Three hundred and seven. How is it possible that there was that much junk, that many expired medications, dried up nail polish bottles, and broken bath toys. But there was that much (and more actually...I lumped like items together to make it easier to count.)
Why count at all? Why take the time to make hash marks on a scratch piece of paper and tally the extent of accumulation? Because I needed to see it. I needed to see the dollars wasted, the time spent organizing what should never have been purchased, only to see it added to the donation and trash piles.
When we moved to Kansas City, our schedule was stripped down to the bare minimum. All the activities and people that had filled our schedule were now 330 miles away. We took a few months to re-calibrate as a family of 4 in a city that felt like a desert island. Ever so slowly, we began filling our schedules again; we found a church that we loved. Eventually we began to make friends, joined a small group. I started a group for stay-at-home-Moms in our home. We enrolled our daughter in a homeschool co-op. The difference this time was that we only added in what we absolutely wanted to; we only signed up for the things that added the most value to our family.

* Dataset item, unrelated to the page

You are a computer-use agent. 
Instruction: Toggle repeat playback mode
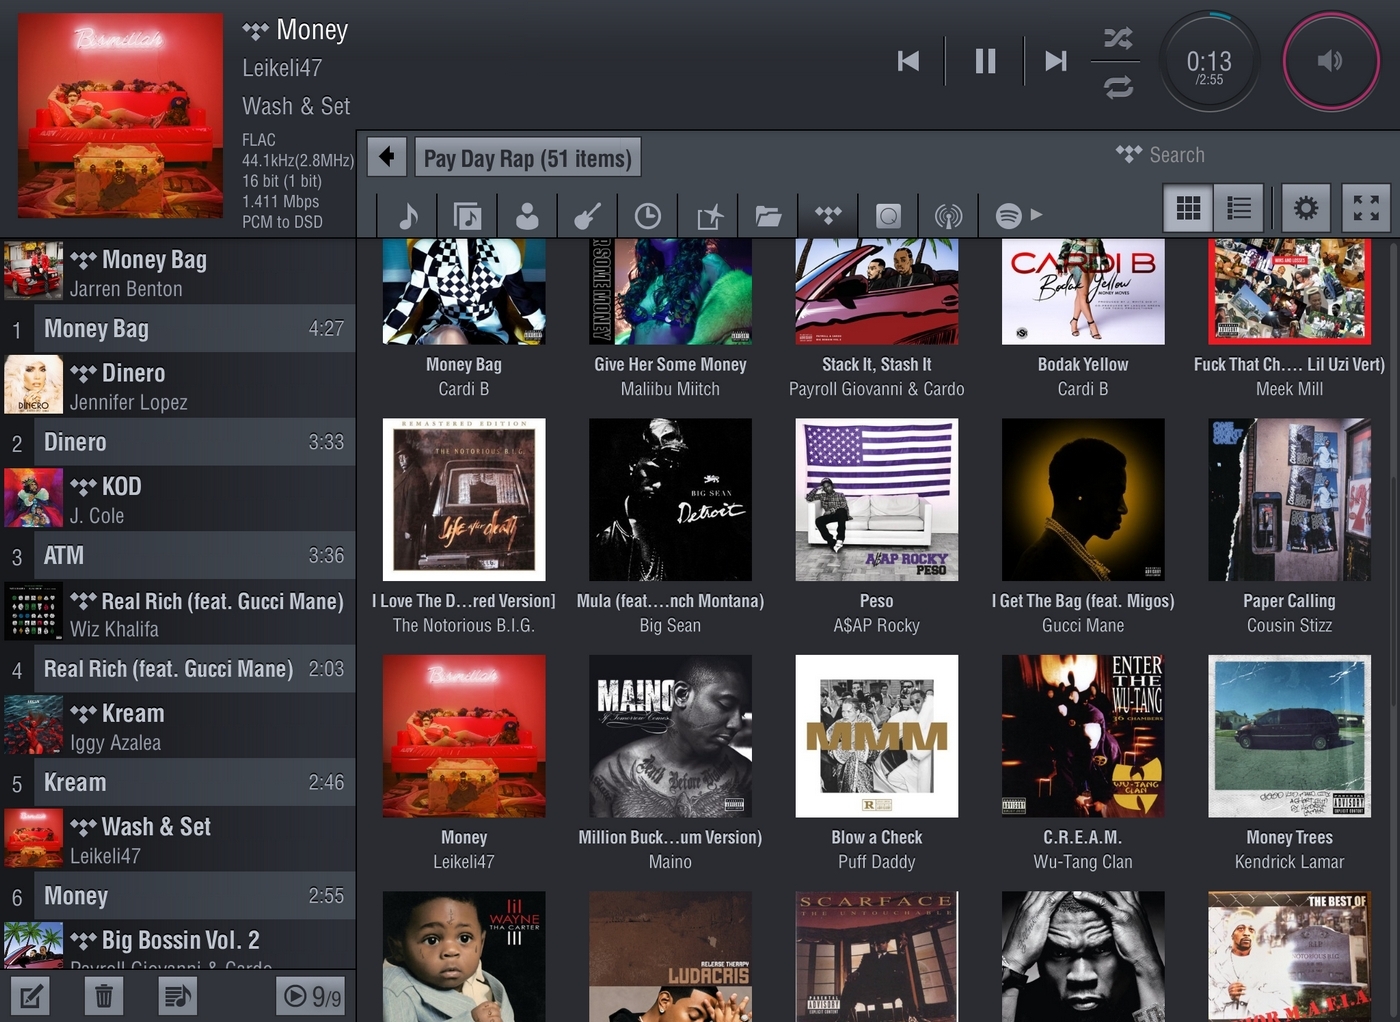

Now we find ourselves in a similar position. Only this time we're stripping down our possessions to the bare minimum. We're selling off excess items. We're paring down the silverware, the clothing, the toys, the art supplies, the furniture. And hopefully this summer, we'll decrease our home size; we have plans to build a 600 square foot tiny home.
We're choosing fewer possessions in favor of more freedom. Less stuff to maintain, more time to spend together. When I think about the sheer volume of items that have passed through our hands, items we've traded a piece of our lives for, it makes me sick. But it also gives me hope. Because now we know. And now we can write a new story for our family.